Print the line containing "Task: Click the Jump To button" and all lines after it, unchanged, through the end of the data. Leave the pictures out.

/---

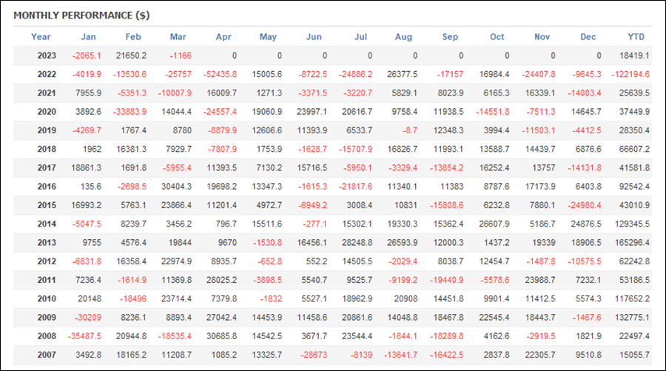Screen dimensions: 666x371
Task: Click the Monthly Performance ($) heading
Action: coord(81,16)
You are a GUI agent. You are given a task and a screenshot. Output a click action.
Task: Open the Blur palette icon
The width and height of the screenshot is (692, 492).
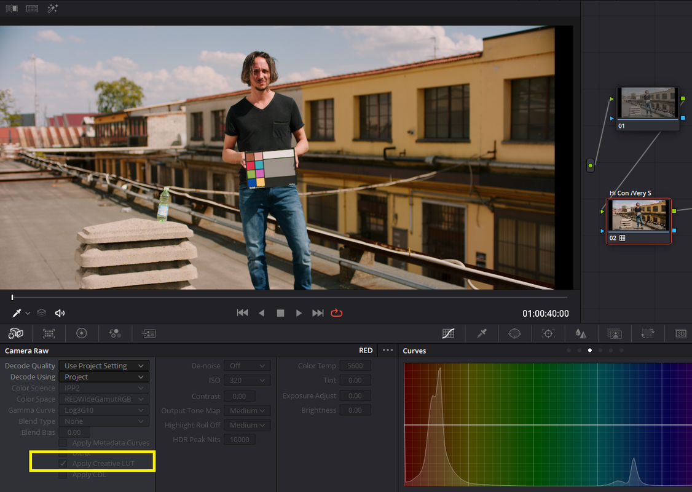tap(581, 333)
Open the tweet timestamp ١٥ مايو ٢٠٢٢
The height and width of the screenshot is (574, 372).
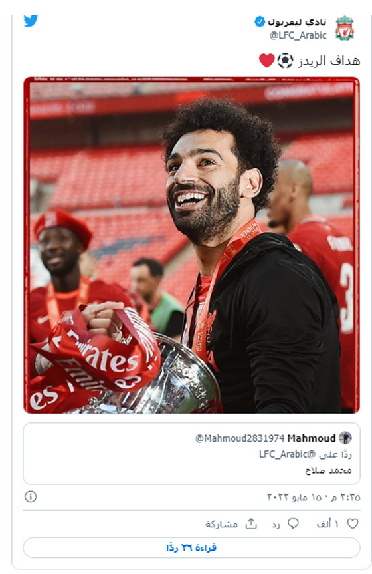coord(314,497)
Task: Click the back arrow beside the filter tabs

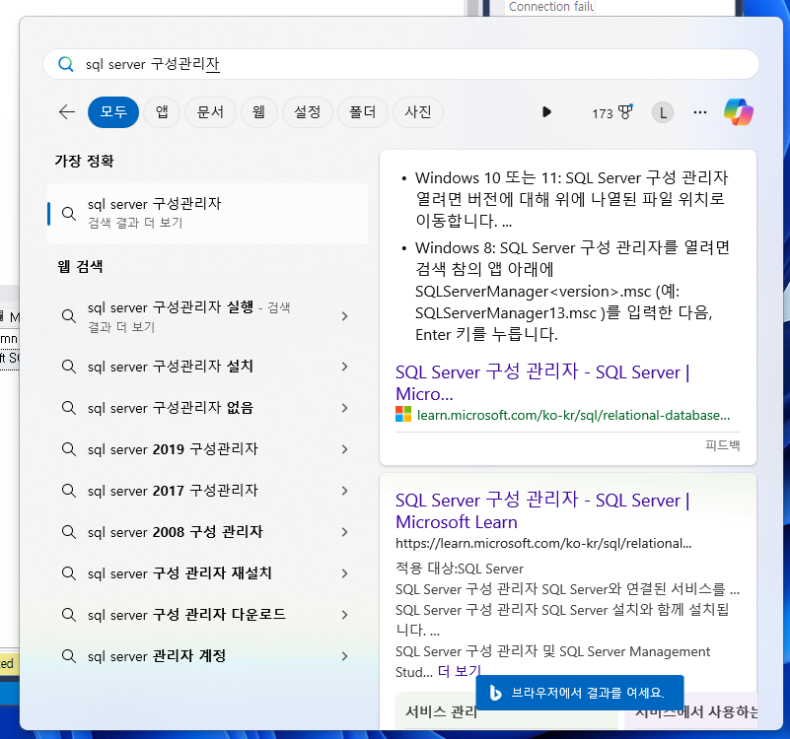Action: click(x=66, y=112)
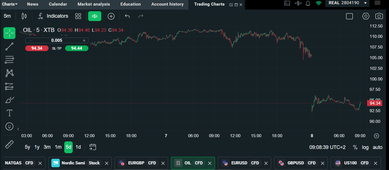
Task: Click the 0.005 volume input field
Action: tap(57, 40)
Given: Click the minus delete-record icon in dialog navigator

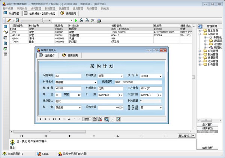Looking at the screenshot, I should (64, 119).
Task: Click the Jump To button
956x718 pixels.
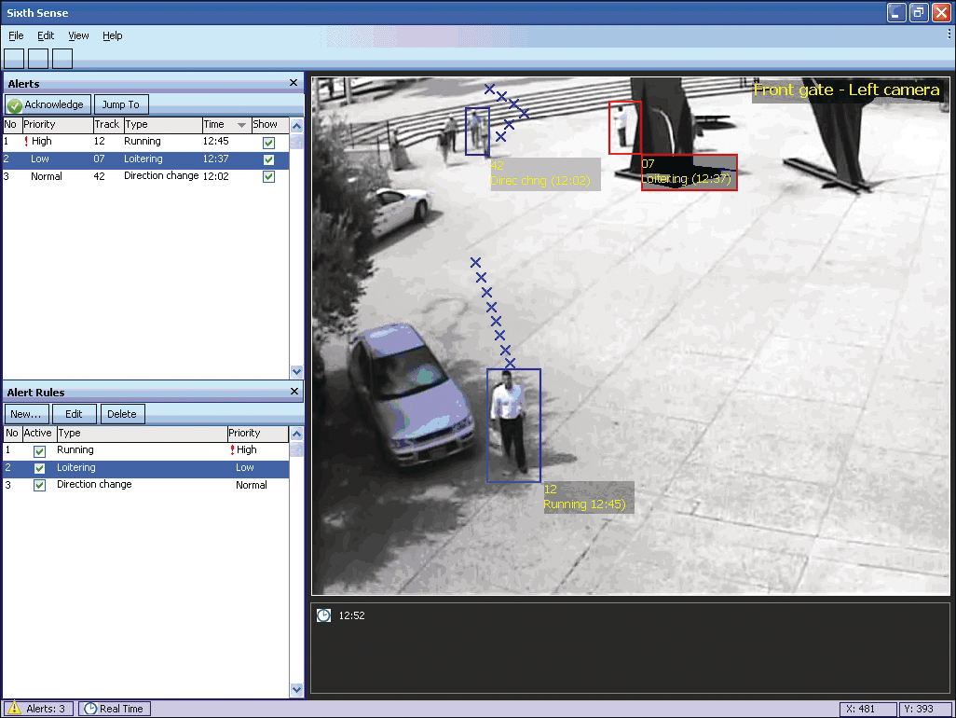Action: click(121, 104)
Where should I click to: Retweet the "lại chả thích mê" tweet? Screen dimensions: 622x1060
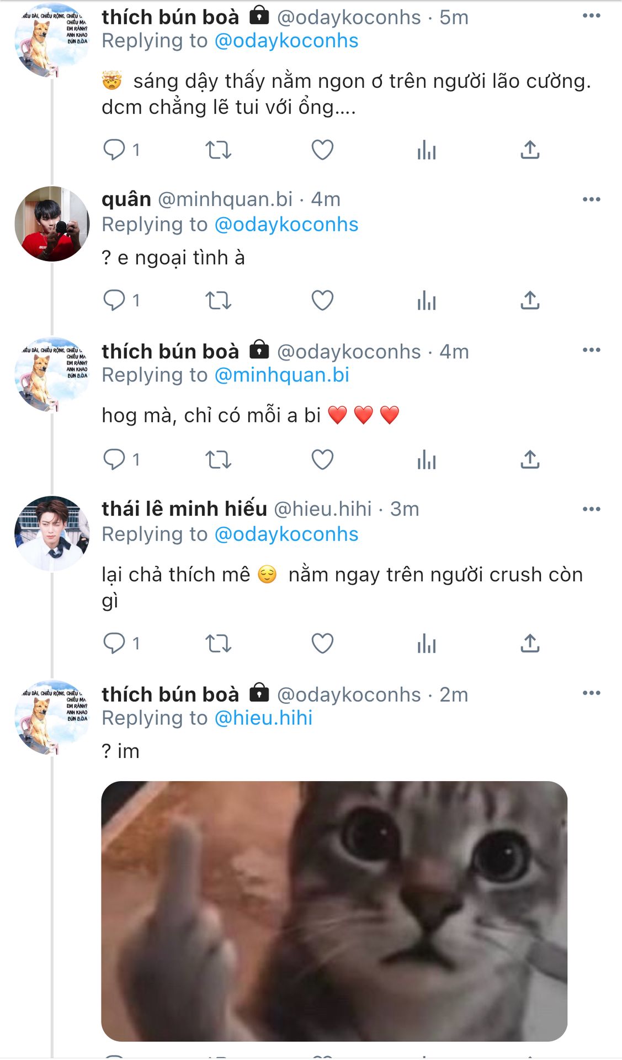pyautogui.click(x=218, y=643)
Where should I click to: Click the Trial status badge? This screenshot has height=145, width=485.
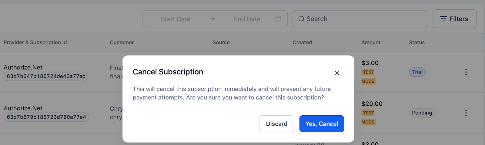pos(417,72)
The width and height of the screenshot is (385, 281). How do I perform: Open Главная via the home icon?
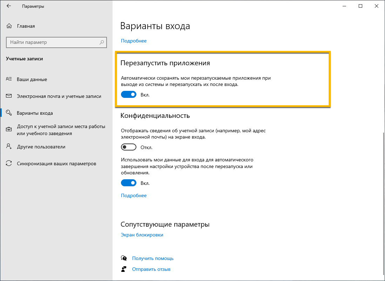point(8,26)
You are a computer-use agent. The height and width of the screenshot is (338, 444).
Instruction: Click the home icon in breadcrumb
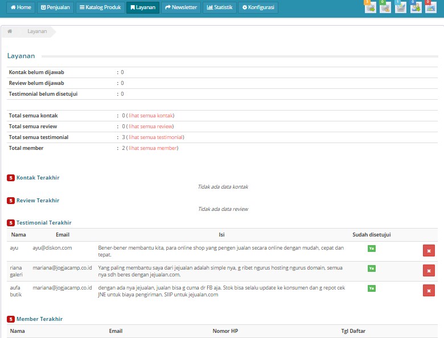(x=10, y=31)
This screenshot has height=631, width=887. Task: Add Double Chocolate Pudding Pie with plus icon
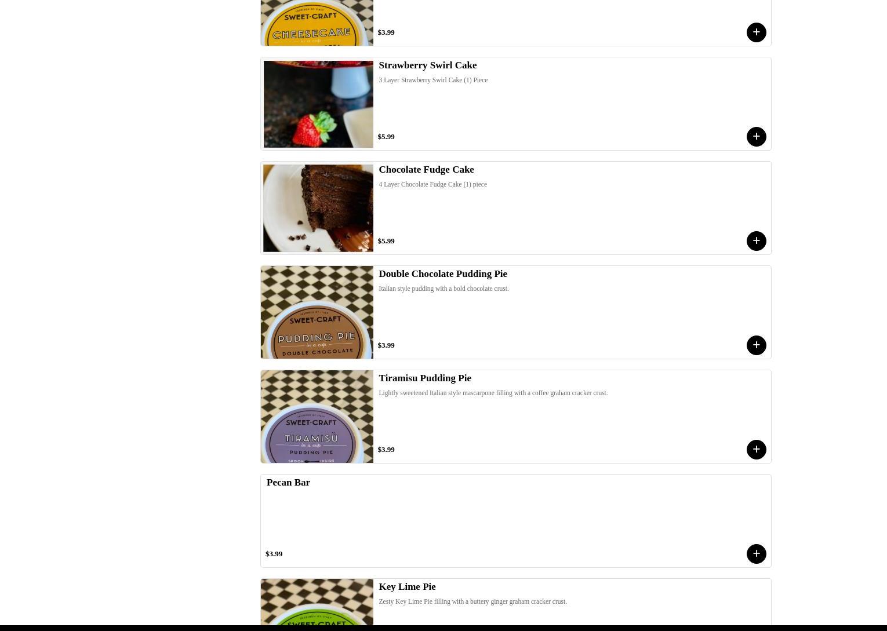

\---

Output for this task:
Task: Click the Jump To button
956x718 pixels.
Action: click(121, 104)
Where should I click to: Retweet the "lại chả thích mê" tweet? Screen dimensions: 622x1060
pyautogui.click(x=218, y=643)
Where should I click to: Click the Trial status badge? This screenshot has height=145, width=485.
pos(417,72)
The width and height of the screenshot is (385, 281). How do I perform: Open Главная via the home icon?
point(8,26)
You are a computer-use agent. The height and width of the screenshot is (338, 444).
Instruction: Click the home icon in breadcrumb
(x=10, y=31)
This screenshot has height=631, width=887. Task: Add Double Chocolate Pudding Pie with plus icon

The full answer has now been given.